THE REQUEST =>
Can you reproduce the listing below with every "checkbox" swapped for "tick box" and nothing else changed?
▼▼▼
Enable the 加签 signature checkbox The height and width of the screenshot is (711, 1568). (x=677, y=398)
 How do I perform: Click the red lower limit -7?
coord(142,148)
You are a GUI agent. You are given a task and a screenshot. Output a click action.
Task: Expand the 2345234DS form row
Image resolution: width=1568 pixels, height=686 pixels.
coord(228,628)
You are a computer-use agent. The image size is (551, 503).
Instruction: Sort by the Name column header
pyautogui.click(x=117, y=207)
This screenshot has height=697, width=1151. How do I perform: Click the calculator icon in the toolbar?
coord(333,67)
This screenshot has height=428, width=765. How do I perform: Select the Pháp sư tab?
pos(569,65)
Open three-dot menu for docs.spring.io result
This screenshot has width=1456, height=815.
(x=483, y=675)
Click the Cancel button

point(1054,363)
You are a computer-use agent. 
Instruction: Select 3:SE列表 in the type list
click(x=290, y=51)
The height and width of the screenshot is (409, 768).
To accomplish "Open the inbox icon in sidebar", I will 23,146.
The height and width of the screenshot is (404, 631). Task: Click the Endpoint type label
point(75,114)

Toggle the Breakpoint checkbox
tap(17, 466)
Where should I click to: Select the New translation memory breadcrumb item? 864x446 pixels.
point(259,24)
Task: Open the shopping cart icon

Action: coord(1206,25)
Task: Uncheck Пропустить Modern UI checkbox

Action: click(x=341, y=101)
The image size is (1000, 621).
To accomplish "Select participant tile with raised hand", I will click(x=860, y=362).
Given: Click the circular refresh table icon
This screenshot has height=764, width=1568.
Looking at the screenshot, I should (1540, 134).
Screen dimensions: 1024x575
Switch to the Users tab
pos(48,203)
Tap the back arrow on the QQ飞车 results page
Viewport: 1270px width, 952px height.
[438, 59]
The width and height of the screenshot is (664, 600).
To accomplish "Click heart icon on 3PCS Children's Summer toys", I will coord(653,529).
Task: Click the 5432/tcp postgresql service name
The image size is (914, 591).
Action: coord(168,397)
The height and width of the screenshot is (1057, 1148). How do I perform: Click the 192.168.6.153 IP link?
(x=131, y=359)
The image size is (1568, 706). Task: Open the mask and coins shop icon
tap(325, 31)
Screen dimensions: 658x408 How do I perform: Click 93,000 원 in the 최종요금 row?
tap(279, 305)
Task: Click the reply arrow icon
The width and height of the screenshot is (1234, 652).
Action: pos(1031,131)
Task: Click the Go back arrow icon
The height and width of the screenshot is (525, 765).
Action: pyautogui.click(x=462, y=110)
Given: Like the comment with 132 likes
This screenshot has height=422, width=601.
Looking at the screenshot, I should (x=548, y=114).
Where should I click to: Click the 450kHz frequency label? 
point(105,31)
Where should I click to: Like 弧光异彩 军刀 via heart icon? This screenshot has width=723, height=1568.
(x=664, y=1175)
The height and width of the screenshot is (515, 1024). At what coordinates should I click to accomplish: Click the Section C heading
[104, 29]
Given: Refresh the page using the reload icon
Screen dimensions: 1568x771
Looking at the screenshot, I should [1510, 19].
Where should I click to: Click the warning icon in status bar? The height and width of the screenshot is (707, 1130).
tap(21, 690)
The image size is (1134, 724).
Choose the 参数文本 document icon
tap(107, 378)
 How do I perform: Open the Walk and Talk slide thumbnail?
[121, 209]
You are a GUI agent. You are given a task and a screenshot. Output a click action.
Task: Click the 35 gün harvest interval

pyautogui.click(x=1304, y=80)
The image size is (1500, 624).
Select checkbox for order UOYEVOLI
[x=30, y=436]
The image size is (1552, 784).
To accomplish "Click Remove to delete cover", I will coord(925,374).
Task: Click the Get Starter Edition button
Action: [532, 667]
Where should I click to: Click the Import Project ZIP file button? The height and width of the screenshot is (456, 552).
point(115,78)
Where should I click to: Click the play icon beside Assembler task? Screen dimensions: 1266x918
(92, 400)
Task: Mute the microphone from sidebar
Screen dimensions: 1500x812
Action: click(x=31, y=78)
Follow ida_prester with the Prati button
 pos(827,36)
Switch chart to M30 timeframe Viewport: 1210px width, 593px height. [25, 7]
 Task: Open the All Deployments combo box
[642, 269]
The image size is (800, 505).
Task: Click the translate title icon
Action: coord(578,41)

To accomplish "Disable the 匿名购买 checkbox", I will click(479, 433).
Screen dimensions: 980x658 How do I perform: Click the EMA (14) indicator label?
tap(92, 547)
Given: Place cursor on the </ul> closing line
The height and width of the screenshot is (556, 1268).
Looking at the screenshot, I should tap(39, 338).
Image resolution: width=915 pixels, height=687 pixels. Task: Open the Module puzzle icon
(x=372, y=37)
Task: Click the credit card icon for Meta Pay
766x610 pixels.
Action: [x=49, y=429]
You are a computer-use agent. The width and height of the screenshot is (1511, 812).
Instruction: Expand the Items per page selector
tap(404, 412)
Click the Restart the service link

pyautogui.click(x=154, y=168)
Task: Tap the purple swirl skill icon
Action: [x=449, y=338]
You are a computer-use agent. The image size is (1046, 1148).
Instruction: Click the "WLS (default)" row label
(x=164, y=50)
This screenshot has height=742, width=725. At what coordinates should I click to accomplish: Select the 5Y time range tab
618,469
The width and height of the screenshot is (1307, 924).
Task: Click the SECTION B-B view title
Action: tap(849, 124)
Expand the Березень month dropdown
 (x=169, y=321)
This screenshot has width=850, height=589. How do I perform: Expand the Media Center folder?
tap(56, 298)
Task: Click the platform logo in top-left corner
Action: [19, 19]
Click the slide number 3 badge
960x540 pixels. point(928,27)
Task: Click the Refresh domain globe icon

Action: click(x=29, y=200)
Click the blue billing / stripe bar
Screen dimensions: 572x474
▲▲▲
TASK RESULT =>
Enable the 加签 signature tick box The height and width of the screenshot is (711, 1568). (x=677, y=398)
 How do I perform: Click the red lower limit -7?
coord(142,148)
You are a GUI agent. You are given a task and a screenshot. Output a click action.
Task: Expand the 2345234DS form row
Image resolution: width=1568 pixels, height=686 pixels.
coord(228,628)
You are a computer-use agent. The image size is (551, 503).
Instruction: Sort by the Name column header
pyautogui.click(x=117, y=207)
This screenshot has height=697, width=1151. How do I perform: Click the calculator icon in the toolbar?
coord(333,67)
This screenshot has height=428, width=765. How do I perform: Select the Pháp sư tab?
pos(569,65)
Open three-dot menu for docs.spring.io result
This screenshot has width=1456, height=815.
(x=483, y=675)
Click the Cancel button

point(1054,363)
You are a computer-use agent. 
Instruction: Select 3:SE列表 in the type list
click(x=290, y=51)
The height and width of the screenshot is (409, 768).
To accomplish "Open the inbox icon in sidebar", I will 23,146.
The height and width of the screenshot is (404, 631). Task: Click the Endpoint type label
point(75,114)

Toggle the Breakpoint tick box
tap(17, 466)
Where should I click to: Select the New translation memory breadcrumb item? 864x446 pixels.
point(259,24)
Task: Open the shopping cart icon

Action: coord(1206,25)
Task: Uncheck Пропустить Modern UI tick box

Action: click(x=341, y=101)
The image size is (1000, 621).
To accomplish "Select participant tile with raised hand", I will click(x=860, y=362).
Given: Click the circular refresh table icon
This screenshot has height=764, width=1568.
Looking at the screenshot, I should (1540, 134).
Screen dimensions: 1024x575
Switch to the Users tab
pos(48,203)
Tap the back arrow on the QQ飞车 results page
Viewport: 1270px width, 952px height.
[438, 59]
The width and height of the screenshot is (664, 600).
To accomplish "Click heart icon on 3PCS Children's Summer toys", I will coord(653,529).
Task: Click the 5432/tcp postgresql service name
The image size is (914, 591).
Action: coord(168,397)
The height and width of the screenshot is (1057, 1148). How do I perform: Click the 192.168.6.153 IP link?
(x=131, y=359)
The image size is (1568, 706). Task: Open the mask and coins shop icon
tap(325, 31)
Screen dimensions: 658x408 How do I perform: Click 93,000 원 in the 최종요금 row?
tap(279, 305)
Task: Click the reply arrow icon
The width and height of the screenshot is (1234, 652).
Action: pos(1031,131)
Task: Click the Go back arrow icon
The height and width of the screenshot is (525, 765).
Action: pyautogui.click(x=462, y=110)
Given: Like the comment with 132 likes
This screenshot has height=422, width=601.
Looking at the screenshot, I should (x=548, y=114).
Where should I click to: Click the 450kHz frequency label? 
point(105,31)
Where should I click to: Like 弧光异彩 军刀 via heart icon? This screenshot has width=723, height=1568.
(x=664, y=1175)
The height and width of the screenshot is (515, 1024). At what coordinates should I click to accomplish: Click the Section C heading
[104, 29]
Given: Refresh the page using the reload icon
Screen dimensions: 1568x771
Looking at the screenshot, I should [1510, 19].
Where should I click to: Click the warning icon in status bar? The height and width of the screenshot is (707, 1130).
tap(21, 690)
The image size is (1134, 724).
Choose the 参数文本 document icon
tap(107, 378)
 How do I perform: Open the Walk and Talk slide thumbnail?
[121, 209]
You are a GUI agent. You are given a task and a screenshot. Output a click action.
Task: Click the 35 gün harvest interval

pyautogui.click(x=1304, y=80)
The image size is (1500, 624).
Select tick box for order UOYEVOLI
[x=30, y=436]
The image size is (1552, 784).
To accomplish "Click Remove to delete cover", I will coord(925,374).
Task: Click the Get Starter Edition button
Action: [532, 667]
Where should I click to: Click the Import Project ZIP file button? The height and width of the screenshot is (456, 552).
point(115,78)
Where should I click to: Click the play icon beside Assembler task? Screen dimensions: 1266x918
(92, 400)
Task: Mute the microphone from sidebar
Screen dimensions: 1500x812
Action: click(x=31, y=78)
Follow ida_prester with the Prati button
 pos(827,36)
Switch chart to M30 timeframe Viewport: 1210px width, 593px height. [25, 7]
 Task: Open the All Deployments combo box
[642, 269]
The image size is (800, 505).
Task: Click the translate title icon
Action: coord(578,41)

To accomplish "Disable the 匿名购买 tick box", I will click(479, 433).
Screen dimensions: 980x658 How do I perform: Click the EMA (14) indicator label?
tap(92, 547)
Given: Place cursor on the </ul> closing line
The height and width of the screenshot is (556, 1268).
Looking at the screenshot, I should tap(39, 338).
Image resolution: width=915 pixels, height=687 pixels. Task: Open the Module puzzle icon
(x=372, y=37)
Task: Click the credit card icon for Meta Pay
766x610 pixels.
Action: [x=49, y=429]
You are a computer-use agent. The width and height of the screenshot is (1511, 812).
Instruction: Expand the Items per page selector
tap(404, 412)
Click the Restart the service link

pyautogui.click(x=154, y=168)
Task: Tap the purple swirl skill icon
Action: [x=449, y=338]
You are a computer-use agent. The image size is (1046, 1148).
Instruction: Click the "WLS (default)" row label
(x=164, y=50)
This screenshot has height=742, width=725. At what coordinates should I click to accomplish: Select the 5Y time range tab
618,469
The width and height of the screenshot is (1307, 924).
Task: Click the SECTION B-B view title
Action: tap(849, 124)
Expand the Березень month dropdown
 (x=169, y=321)
This screenshot has width=850, height=589. How do I perform: Expand the Media Center folder?
tap(56, 298)
Task: Click the platform logo in top-left corner
Action: [19, 19]
Click the slide number 3 badge
960x540 pixels. point(928,27)
Task: Click the Refresh domain globe icon

Action: click(x=29, y=200)
Click the blue billing / stripe bar
Screen dimensions: 572x474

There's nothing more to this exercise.